Now take that gut-busting feeling, get your emotional calculator out, and multiply that feeling by about a hundred. Maybe even two hundred. That’s how writers feel when they get feedback.
You see, there’s something about writers that makes every ounce of feedback feel extra personal. Because even the best ones leave a little piece of their heart in every draft.
So, when it comes to critiquing a writer’s work, you need to get the balance just right.
Firm but fair. Professional without being personal. Constructive, not brutal.
Do this, and you’ll not only get a better final draft, but happier writers who’ll love working with you.
1. Get the biggies out of the way first
If the entire approach is wrong, talk about that first. Same if the tone feels off. These are things that will affect the whole piece, and by addressing the major issues first, your writer can immediately start thinking about the big idea for the next draft.
This might sound obvious, but it’s a waste of time running through a load of specific amends, and then adding “by the way, can you make it a bit more lively?”
You should still mark-up smaller issues like stylistic inconsistencies, grammar and typos, but they’re easily sorted once the big stuff has been fixed.
2. Talk about the work, not the person
Writers can be very precious about work that they’ve pored over. So instead of saying “you’ve missed this key point from the intro”, tell them “the intro needs to include this key point”.
It might feel like you’re walking on eggshells, but this subtle difference will make things feel more constructive, and less personal.
3. Be specific
Writers hate generic advice like “I just don’t like it”, or “Can you make it more creative?”
So before you tell them that you can’t quite put your finger on it, see if you can point out specific words, phrases, or sentences that aren’t working for you, and explain what needs to change.
Maybe the language is wrong. Or it could be the sentence structure needs looking at.
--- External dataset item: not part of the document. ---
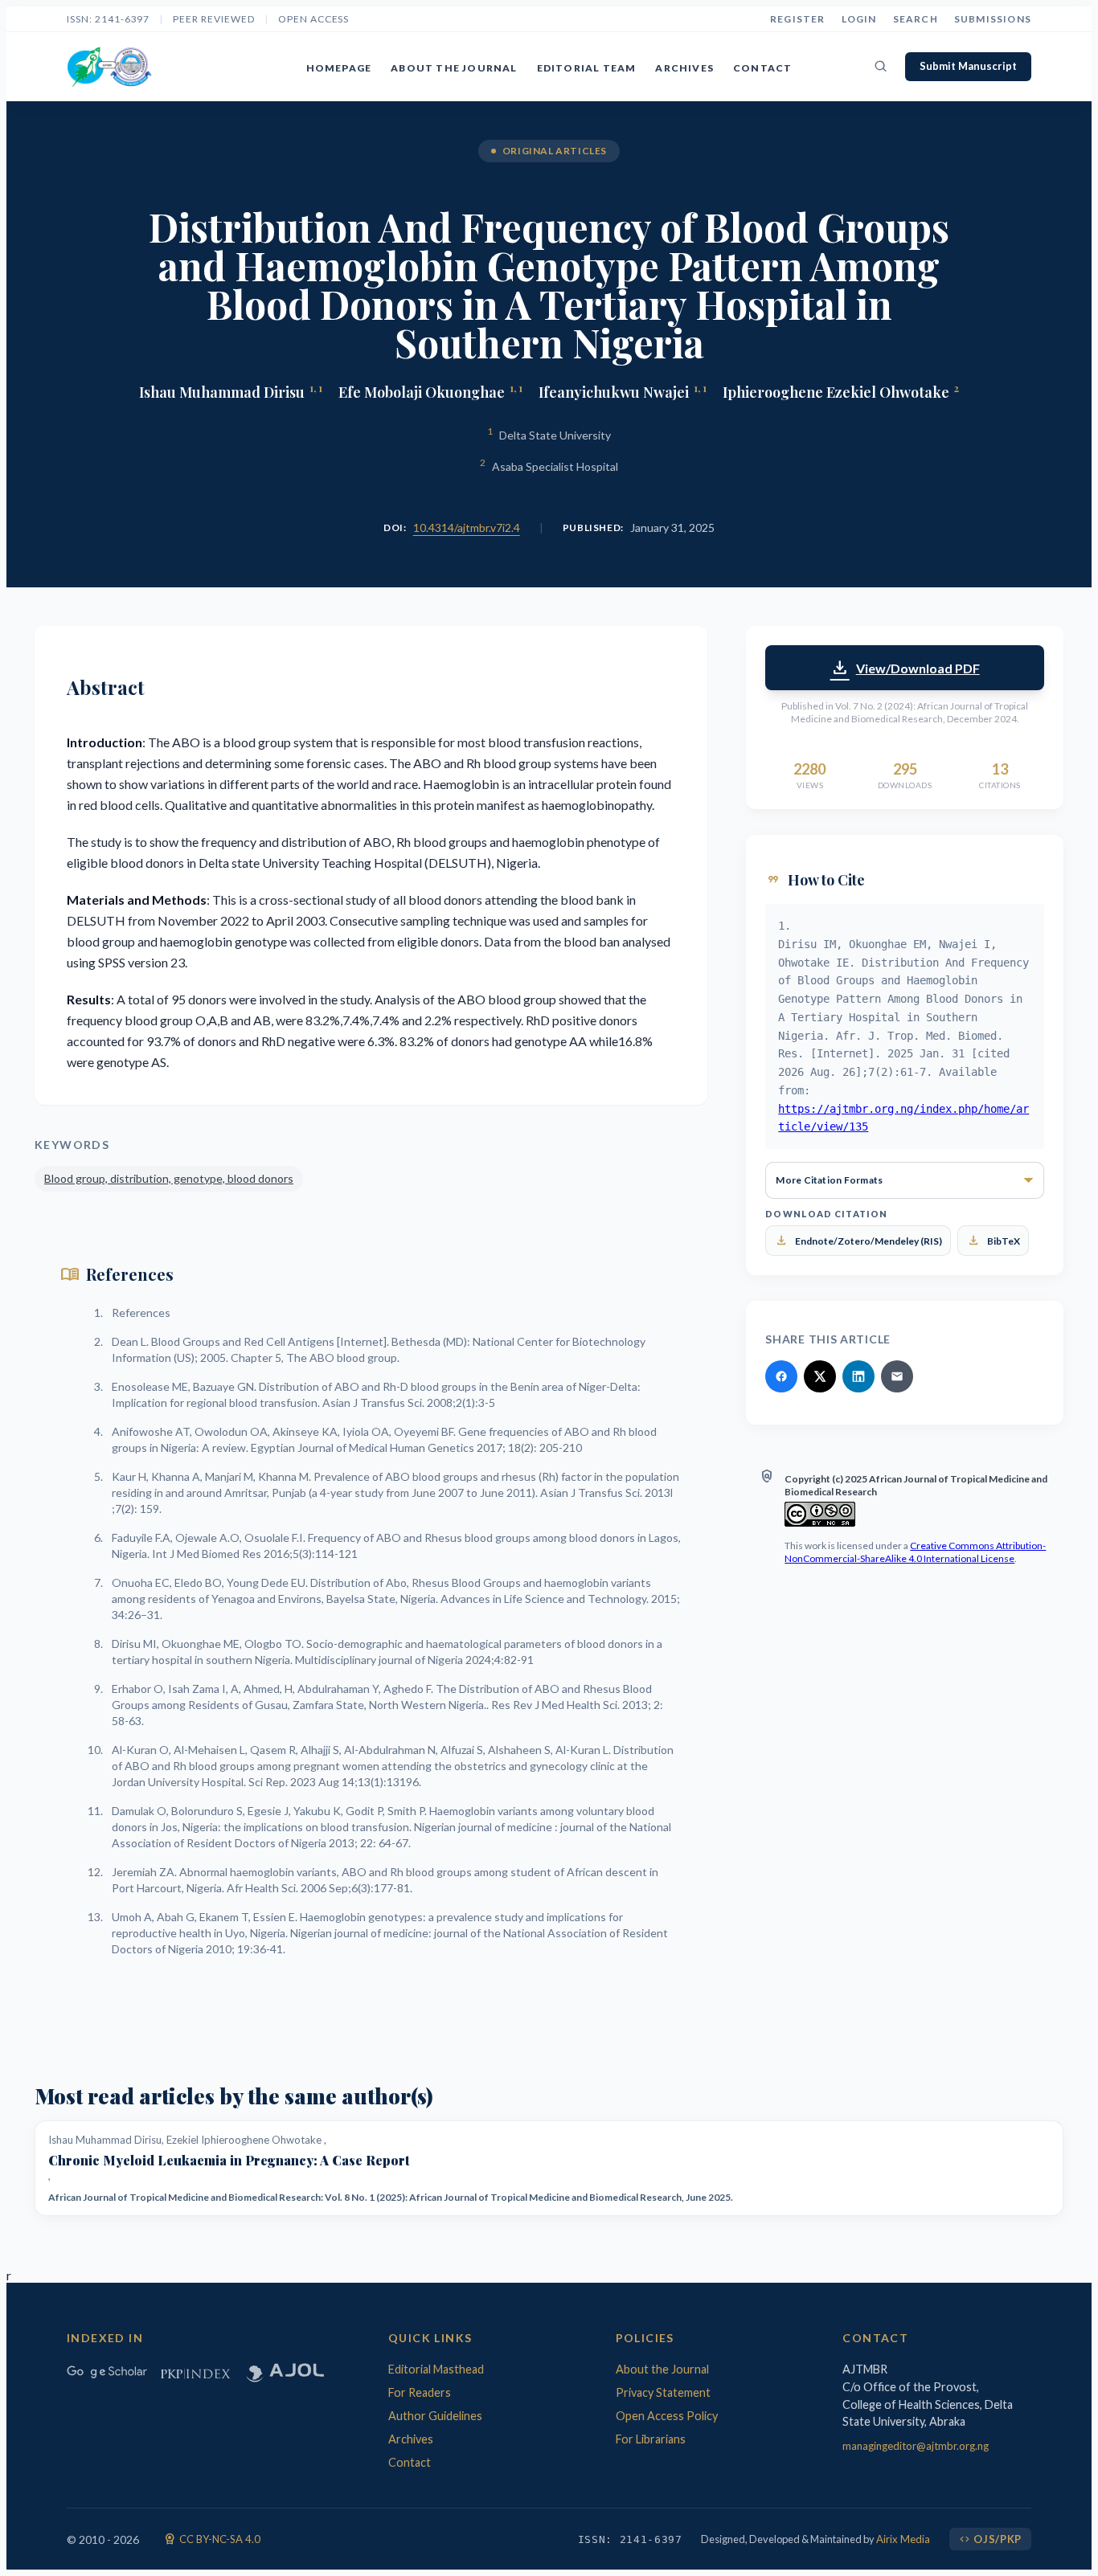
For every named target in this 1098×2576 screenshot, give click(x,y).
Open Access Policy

Whatever it is, stay focussed on the problems, rather than suggesting potential fixes or rewrites – they’re the experts here.
4. Keep coming back to the brief
Creative ideas might be subjective, but providing you’ve given your writer a solid brief, you should be able to cross reference all the key messages in the brief, with the copy in the finished piece.
Think of it like an email where somebody’s asked you several questions and you answer each one in your reply. Do this when giving feedback, checking off all the points within the brief. If something’s genuinely missing from the writer’s work, they’ll be happy to fix it for you.
5. Ask them questions too
Feedback doesn’t always have to be one-way traffic. Feel free to ask your writer to walk you through their thinking. They might have come at it from an angle that you hadn’t considered.
Even though we dwell on the negatives longer, we all love a little ego boost from time-to-time, so make sure to point out the bits that you like rather than keeping everything doom and gloom.
6. Think how you’d feel
Put yourself in their shoes. Is this the feedback you’d want to receive? If you’re honest with yourself, you’ll know straight away if it’s too harsh, or too woolly.
By following these tips, you’ll be a whizz at keeping feedback professional, pointed and easy, and your writer will find you a breeze to work with. The last thing you want to do is get on their bad side.
Because as the old saying goes: “Don’t mess with writers. They’ll describe you.”